WHAT TO DO: When you reach the line containing "President's Message (186, 2404)" in the entries below, start writing out each line exactly, and stop after the line containing "Contact Us (185, 2326)".

Data excerpts:

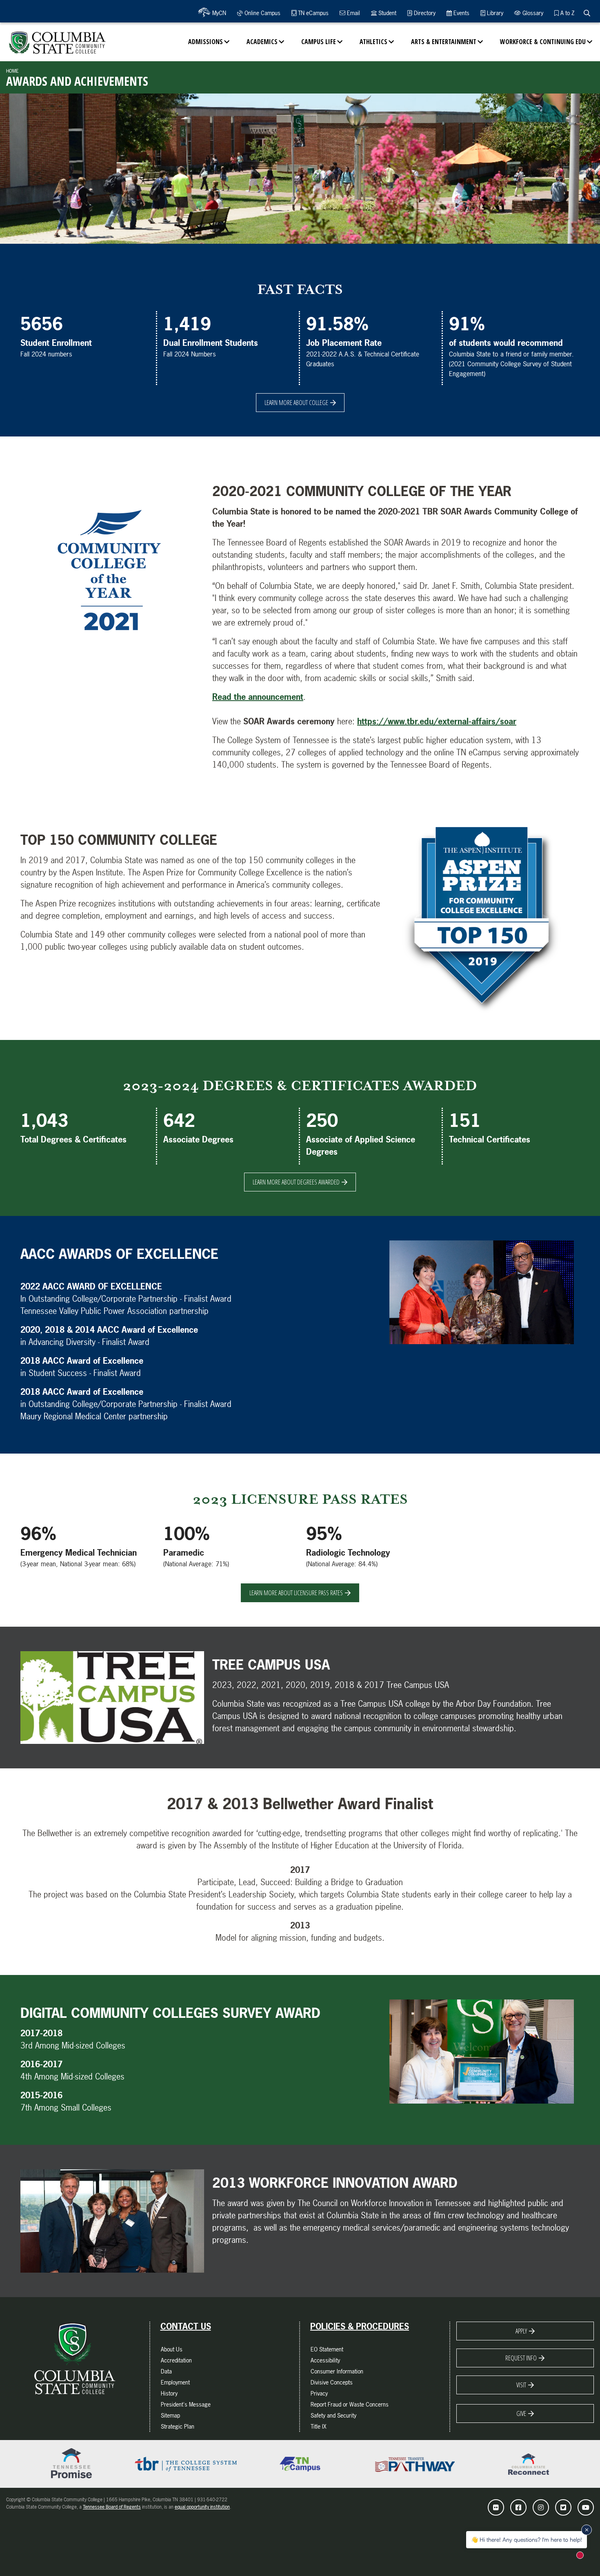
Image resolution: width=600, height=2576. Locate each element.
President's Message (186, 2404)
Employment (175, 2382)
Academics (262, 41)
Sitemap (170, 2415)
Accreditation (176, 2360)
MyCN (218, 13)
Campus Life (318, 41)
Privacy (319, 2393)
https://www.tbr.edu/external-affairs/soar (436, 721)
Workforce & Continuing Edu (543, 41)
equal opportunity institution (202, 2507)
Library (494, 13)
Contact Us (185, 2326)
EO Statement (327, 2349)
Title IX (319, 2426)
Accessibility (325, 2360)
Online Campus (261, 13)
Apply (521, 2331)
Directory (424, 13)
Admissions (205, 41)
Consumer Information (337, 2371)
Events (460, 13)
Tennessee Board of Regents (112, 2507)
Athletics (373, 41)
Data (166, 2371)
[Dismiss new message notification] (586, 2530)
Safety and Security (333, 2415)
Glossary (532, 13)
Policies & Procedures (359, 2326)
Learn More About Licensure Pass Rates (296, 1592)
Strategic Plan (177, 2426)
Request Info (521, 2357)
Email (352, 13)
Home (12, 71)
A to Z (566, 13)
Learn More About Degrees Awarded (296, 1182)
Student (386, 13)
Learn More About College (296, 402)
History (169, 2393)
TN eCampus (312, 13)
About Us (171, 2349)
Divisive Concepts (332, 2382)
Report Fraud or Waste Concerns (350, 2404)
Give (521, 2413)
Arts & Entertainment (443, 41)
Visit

THE COMPLETED TASK:
President's Message (186, 2404)
Employment (175, 2382)
Academics (262, 41)
Sitemap (170, 2415)
Accreditation (176, 2360)
MyCN (218, 13)
Campus Life (318, 41)
Privacy (319, 2393)
https://www.tbr.edu/external-affairs/soar (436, 721)
Workforce & Continuing Edu (543, 41)
equal opportunity institution (202, 2507)
Library (494, 13)
Contact Us (185, 2326)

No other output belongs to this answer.